MRI has been used as a stand-alone modality for SRS treatment planning [1]. Traditionally, 1.5-T MRI scanners have been used for this purpose. There is increasing interest now in the use of 3-T MRI scanners, which have a higher signal to noise ratio and consequently higher spatial resolution and shorter image acquisition time. A recent study by Zhang et al. [2] showed that the geometric accuracy achieved with 3-T MRI is comparable to 1.5-T MRI for SRS treatment planning. 3-T MRI scanning with frame on must be done with the aluminum pins and patients should be screened in advance for 3-T eligibility. The advantage of MRI-based planning is that it removes systematic errors that may occur due to CT-MRI registration and eliminates radiation exposure from the CT scan. However, if using MRI alone, each center must perform rigorous quality assurance of MR images to exclude the possibility of artifacts, including spatial distortion of the MRI scan due to gradient field nonlinearity and magnetic field inhomogeneity. MRI is essential for the majority of indications of SRS. The excellent soft tissue contrast of MRI permits optimal delineation of the visualization of tumor volume and organs at risk. While CT imaging can be safely assumed to be geometrically accurate, with MRI the geometrical accuracy can be compromised by imperfections in the main magnetic field and in the gradient fields, and by the distribution of magnetic susceptibility values within biological tissues and movement-related artifacts. Magnetic field inhomogeneity is known to stem from the static magnetic field inhomogeneity and from the magnetic properties of the scanned object itself (the patient’s head). The magnitude of the MR image distortions is minimal at the center of a closed-bore magnet and increases gradually toward the radial edges of the scanning volume [3]. Schmidt et al. [4] investigated MRI distortion using a 3-T unit and found that geometric displacements can be kept under 1 mm even near air spaces with the appropriate setting of the receiver bandwidth, correct shimming, and employing distortion correction. Although no specific guidelines exist with respect to the tolerance of geometric uncertainty using stereotactic MRI, we suggest that geometric distortion of more than the size of the voxel requires consideration [1].

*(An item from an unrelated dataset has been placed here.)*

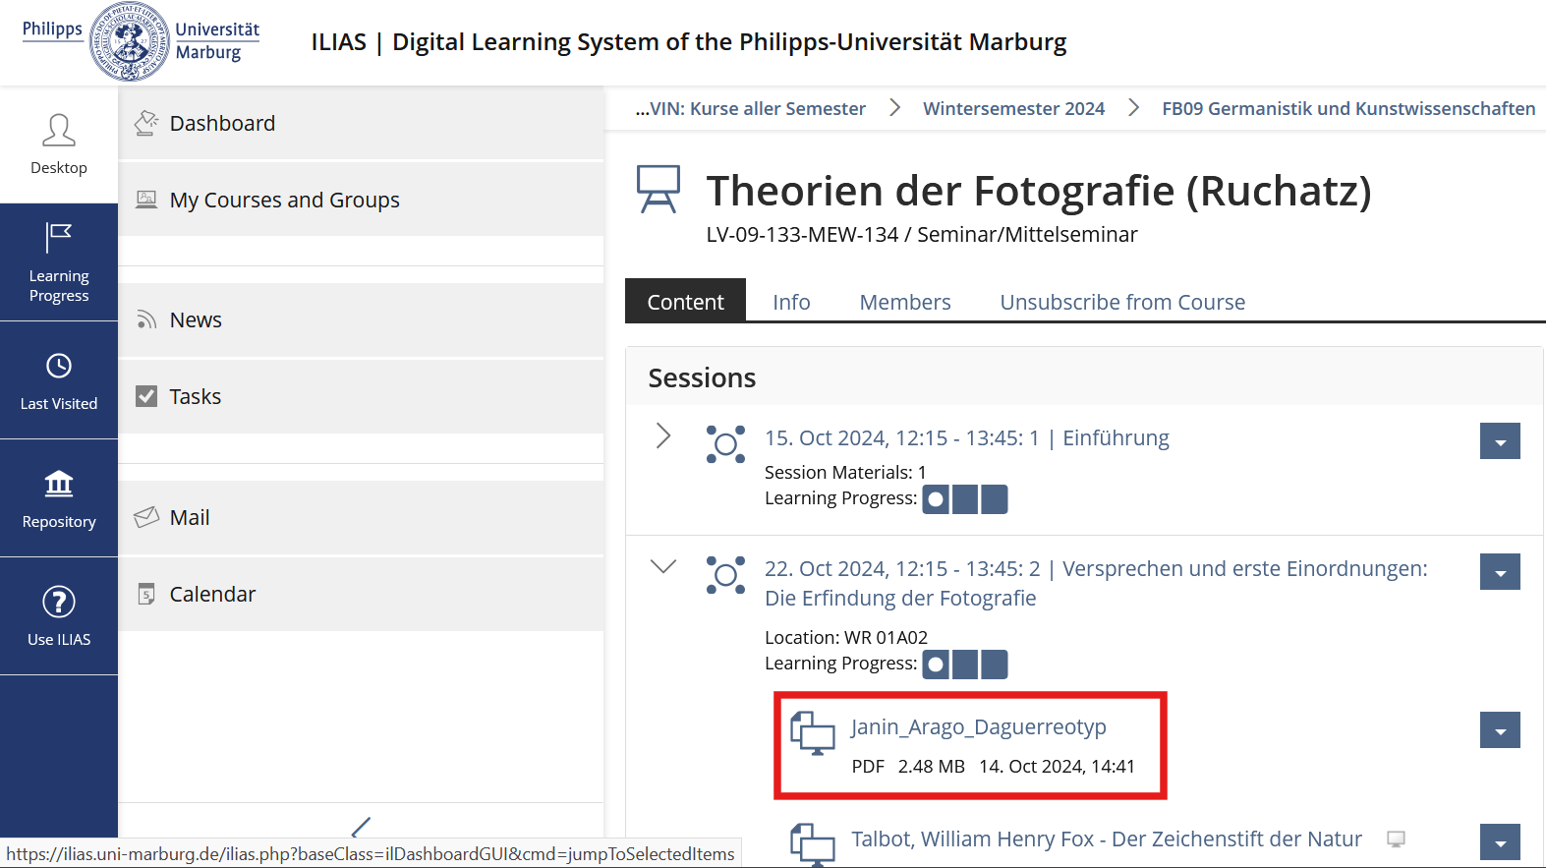Click Unsubscribe from Course
Viewport: 1546px width, 868px height.
click(x=1121, y=302)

We adhere to the following guidelines for stereotactic MR imaging:

1. Regular calibration of MRI units per manufacturer’s guidelines

2. Regular check of MRI distortion using 3D MR phantom

3. Prior clearance of patient for MRI (history of gun-shot injury, cardiac pace maker, or any other metallic implant)

4. Plan skull X-ray in case of doubt

5. No facial make-up on day of SRS

6. Head stabilization using a custom-made MRI head holder

7. Measurement of known distance of MRI fiducial in axial images (for every patient)

8. Obtain a CT scan in case of MRI distortion.